Duncan Angove, general manager and senior vice president of Oracle Retail, said that the retail industry, from a software perspective, has been poorly served by "a lot of small fragmented technology providers, which resulted in a very complex and expensive environment that wasn't easy to extend, wasn't integrated and really became a bit of a constraint to strategies that retailers want to pursue."

Oracle, a public company with sales of more than $15 billion, spends $1.9 billion a year in research and development to "deliver solutions that provide value and innovation to retailers."

With the pressure of having to report figures on a monthly basis, retailers are forced to measure their performance constantly and must find ways "to reinvent, to innovate and deliver differentiation and value to customers," Angove said.

One of the key ways is through localization.
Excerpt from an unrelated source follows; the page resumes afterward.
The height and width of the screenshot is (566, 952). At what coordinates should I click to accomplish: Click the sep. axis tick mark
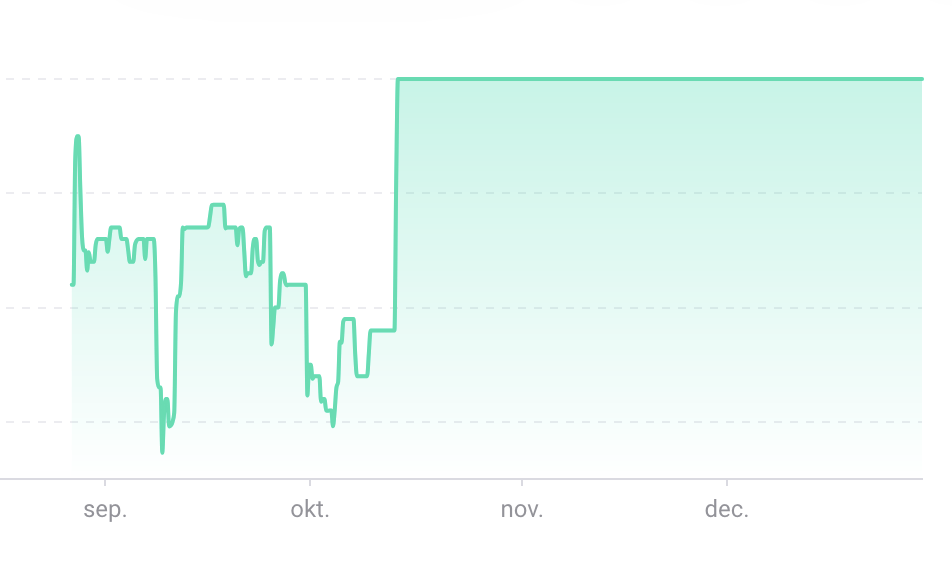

During the past two decades, retailers have put a lot of time and effort into standardization to "streamline and automate our business processes so we could squeeze every last dollar out of the supply chain and be more competitive," Angove said.

Companies such as Wal-Mart are extremely go od at creating "cookie-cutter stores that follow the same format regardless of locale and use a hyperefficient supply chain to deliver goods to customers at the lowest possible price," he continued, thereby ekeing out economies of scale and higher profitability.

The problem, however, is that retailers "start to lose intimacy with their customers," which can actually lead to "diminishing returns and lower profitability per store."

Wal-Mart understands that paradox and has started to move to more localization. Its upscale Plano, Tex., store may appear to have an assortment that is 50 percent targeted to the local community. In reality, that number is only 3 percent.

In the past, retailers assorted their stores according to sales volume — "that is, the stores who sold more got broader assortments and the stores who sold less got narrow assortments," Hoffman said.About 18 months ago, Oracle looked at retail balance sheets and saw that by reducing markdowns, stores could improve their gross margins 5 to 15 percent. Other categories it identified as possibilities for improvement included transportation, labor, inventory, working capital and real estate.

The retailers that have embraced this technology — J.C. Penney, Children's Place and others — "are all at the top of their game," he said.

"Delivering what the customer wants, when she wants it, where she wants it, at the price she can pay, is the Holy Grail of retail," Angove concluded. "It's not a one-size-fits-all strategy anymore. And the retailers that have figured this out are gaining disproportionate returns in the marketplace."